▶ [Assignment] Retype the data below in full, keeping every character as it is.
+ + + + +
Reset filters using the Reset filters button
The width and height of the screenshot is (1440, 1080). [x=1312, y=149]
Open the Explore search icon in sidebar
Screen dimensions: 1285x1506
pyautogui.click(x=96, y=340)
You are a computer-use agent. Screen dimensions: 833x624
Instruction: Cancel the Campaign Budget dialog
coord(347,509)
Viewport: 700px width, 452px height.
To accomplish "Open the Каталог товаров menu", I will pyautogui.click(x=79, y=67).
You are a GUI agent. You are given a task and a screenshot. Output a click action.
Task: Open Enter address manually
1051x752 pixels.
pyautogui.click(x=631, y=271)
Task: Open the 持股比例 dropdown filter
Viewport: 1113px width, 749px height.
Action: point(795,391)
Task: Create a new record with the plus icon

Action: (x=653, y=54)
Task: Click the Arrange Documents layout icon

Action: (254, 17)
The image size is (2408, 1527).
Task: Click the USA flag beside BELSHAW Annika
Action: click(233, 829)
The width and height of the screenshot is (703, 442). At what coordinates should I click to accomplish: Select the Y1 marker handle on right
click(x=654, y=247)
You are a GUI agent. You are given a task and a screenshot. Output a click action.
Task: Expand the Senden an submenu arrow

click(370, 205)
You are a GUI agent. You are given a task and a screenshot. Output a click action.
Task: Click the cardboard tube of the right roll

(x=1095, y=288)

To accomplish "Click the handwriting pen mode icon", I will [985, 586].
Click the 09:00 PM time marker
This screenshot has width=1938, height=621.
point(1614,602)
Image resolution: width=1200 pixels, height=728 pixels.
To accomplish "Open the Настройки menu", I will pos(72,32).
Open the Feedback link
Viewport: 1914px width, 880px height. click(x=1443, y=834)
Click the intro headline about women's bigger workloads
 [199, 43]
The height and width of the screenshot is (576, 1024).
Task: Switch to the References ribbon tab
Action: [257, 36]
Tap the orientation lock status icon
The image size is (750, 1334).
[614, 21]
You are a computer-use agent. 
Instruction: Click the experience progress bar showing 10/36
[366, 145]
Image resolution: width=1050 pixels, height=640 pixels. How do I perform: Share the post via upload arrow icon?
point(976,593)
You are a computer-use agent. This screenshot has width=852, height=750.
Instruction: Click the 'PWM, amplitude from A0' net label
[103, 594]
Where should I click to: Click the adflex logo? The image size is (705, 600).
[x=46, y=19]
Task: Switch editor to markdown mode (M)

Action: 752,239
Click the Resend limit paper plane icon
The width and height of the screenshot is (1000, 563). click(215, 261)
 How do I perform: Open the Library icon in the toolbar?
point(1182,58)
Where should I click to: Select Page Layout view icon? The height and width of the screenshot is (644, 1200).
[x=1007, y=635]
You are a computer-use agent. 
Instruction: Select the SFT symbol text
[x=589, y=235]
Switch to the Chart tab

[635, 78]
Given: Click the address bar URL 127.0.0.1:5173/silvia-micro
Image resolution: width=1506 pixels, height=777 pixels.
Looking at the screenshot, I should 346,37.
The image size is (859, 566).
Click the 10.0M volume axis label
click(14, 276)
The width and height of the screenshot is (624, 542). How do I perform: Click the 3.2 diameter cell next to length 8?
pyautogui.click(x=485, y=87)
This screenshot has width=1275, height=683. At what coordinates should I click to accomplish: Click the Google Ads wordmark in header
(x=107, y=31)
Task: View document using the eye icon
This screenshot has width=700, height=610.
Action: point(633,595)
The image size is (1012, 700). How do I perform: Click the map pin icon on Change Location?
+ + + + +
▶ [Answer space]
Reset filters using the Reset filters button
The width and height of the screenshot is (1440, 1080). [x=1312, y=149]
Open the Explore search icon in sidebar
Screen dimensions: 1285x1506
pyautogui.click(x=96, y=340)
You are a computer-use agent. Screen dimensions: 833x624
Instruction: Cancel the Campaign Budget dialog
coord(347,509)
Viewport: 700px width, 452px height.
To accomplish "Open the Каталог товаров menu", I will pyautogui.click(x=79, y=67).
You are a GUI agent. You are given a task and a screenshot. Output a click action.
Task: Open Enter address manually
1051x752 pixels.
pyautogui.click(x=631, y=271)
Task: Open the 持股比例 dropdown filter
Viewport: 1113px width, 749px height.
Action: point(795,391)
Task: Create a new record with the plus icon

Action: (x=653, y=54)
Task: Click the Arrange Documents layout icon

Action: (254, 17)
The image size is (2408, 1527).
Task: Click the USA flag beside BELSHAW Annika
Action: click(233, 829)
The width and height of the screenshot is (703, 442). At what coordinates should I click to accomplish: Select the Y1 marker handle on right
click(x=654, y=247)
You are a GUI agent. You are given a task and a screenshot. Output a click action.
Task: Expand the Senden an submenu arrow

click(370, 205)
You are a GUI agent. You are given a task and a screenshot. Output a click action.
Task: Click the cardboard tube of the right roll

(x=1095, y=288)

To accomplish "Click the handwriting pen mode icon", I will [985, 586].
Click the 09:00 PM time marker
This screenshot has width=1938, height=621.
point(1614,602)
Image resolution: width=1200 pixels, height=728 pixels.
To accomplish "Open the Настройки menu", I will pos(72,32).
Open the Feedback link
Viewport: 1914px width, 880px height. click(x=1443, y=834)
Click the intro headline about women's bigger workloads
 [199, 43]
The height and width of the screenshot is (576, 1024).
Task: Switch to the References ribbon tab
Action: [257, 36]
Tap the orientation lock status icon
The image size is (750, 1334).
[614, 21]
You are a computer-use agent. 
Instruction: Click the experience progress bar showing 10/36
[366, 145]
Image resolution: width=1050 pixels, height=640 pixels. How do I perform: Share the post via upload arrow icon?
point(976,593)
You are a computer-use agent. This screenshot has width=852, height=750.
Instruction: Click the 'PWM, amplitude from A0' net label
[103, 594]
Where should I click to: Click the adflex logo? The image size is (705, 600).
[x=46, y=19]
Task: Switch editor to markdown mode (M)

Action: 752,239
Click the Resend limit paper plane icon
The width and height of the screenshot is (1000, 563). click(215, 261)
 How do I perform: Open the Library icon in the toolbar?
point(1182,58)
Where should I click to: Select Page Layout view icon? The height and width of the screenshot is (644, 1200).
[x=1007, y=635]
You are a computer-use agent. 
Instruction: Select the SFT symbol text
[x=589, y=235]
Switch to the Chart tab

[635, 78]
Given: Click the address bar URL 127.0.0.1:5173/silvia-micro
Image resolution: width=1506 pixels, height=777 pixels.
Looking at the screenshot, I should 346,37.
The image size is (859, 566).
Click the 10.0M volume axis label
click(14, 276)
The width and height of the screenshot is (624, 542). How do I perform: Click the 3.2 diameter cell next to length 8?
pyautogui.click(x=485, y=87)
This screenshot has width=1275, height=683. At what coordinates should I click to accomplish: Click the Google Ads wordmark in header
(x=107, y=31)
Task: View document using the eye icon
This screenshot has width=700, height=610.
Action: point(633,595)
The image size is (1012, 700). How do I perform: Click the map pin icon on Change Location?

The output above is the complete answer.